I first stumbled on the idea of making a creamy pasta soup when I found the (very) famous White Lasagna Soup by Rabbits and Wolves. If you haven’t tried this soup yet, then click on the link and hop over to their site. They have amazingly delicious recipes! I wanted to make this soup in the Instant Pot and tried…and failed several times. Finally, I decide to use bow-tie pasta and change it up some. Yay, it worked! I hope you enjoy this version as well.
Pin now to save for later:
Tips and Tricks for Success Making the Creamy Vegetable Pasta Soup Recipe:
- Read all tips and tricks for best success. There are too many to include in the recipe card.
- I use a 6 quart Instant Pot. This is the only brand and size I’m familiar with. Please read your instructions and know your pressure cooker.
- This recipe includes nuts. You must disclose if you serve this to anyone as nuts are not commonly used in vegetable soup.

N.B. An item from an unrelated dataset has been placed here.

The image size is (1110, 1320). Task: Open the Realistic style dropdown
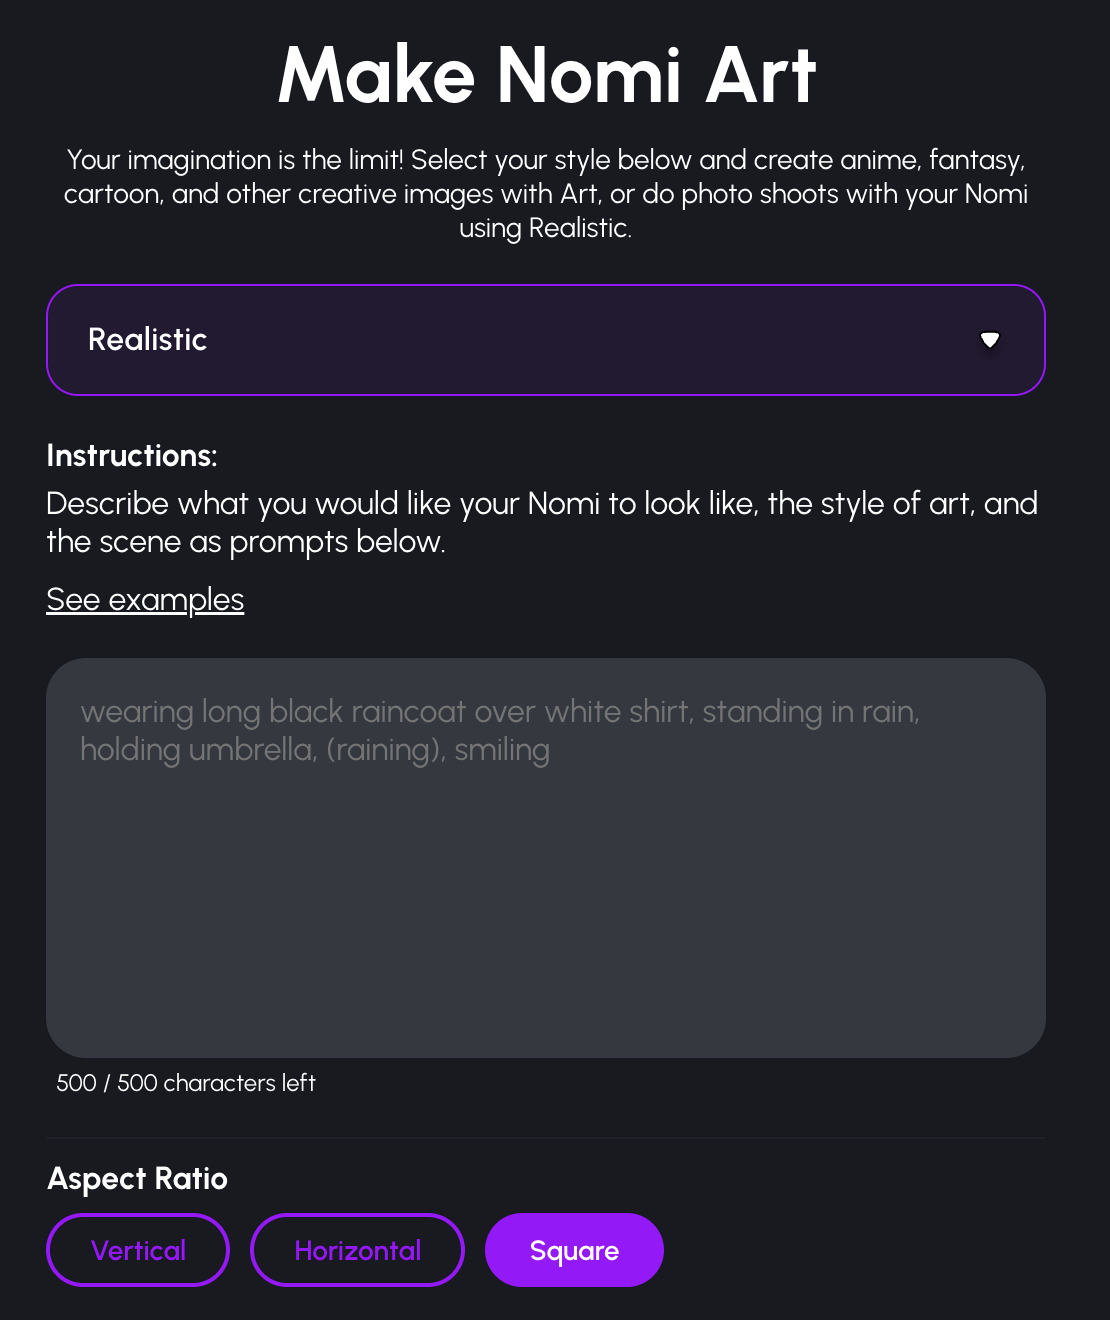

- Use a smallish onion. You should be able to hold it in your hand. Dice the onion small.
- I save a little time by purchasing sliced mushrooms and minced garlic. It won’t make any difference in the recipe results.
- Sauté the onions, mushrooms, and garlic in the Instant Pot for about 10 minutes in one cup of vegetable broth. You will want the onions almost fully softened before you add the other ingredients because we will only be at pressure for 3 minutes.
- After sautéing and before adding the other ingredients, check the bottom of the pan and make sure it hasn’t scorched at all. Your soup will probably not come to pressure with a scorched bottom.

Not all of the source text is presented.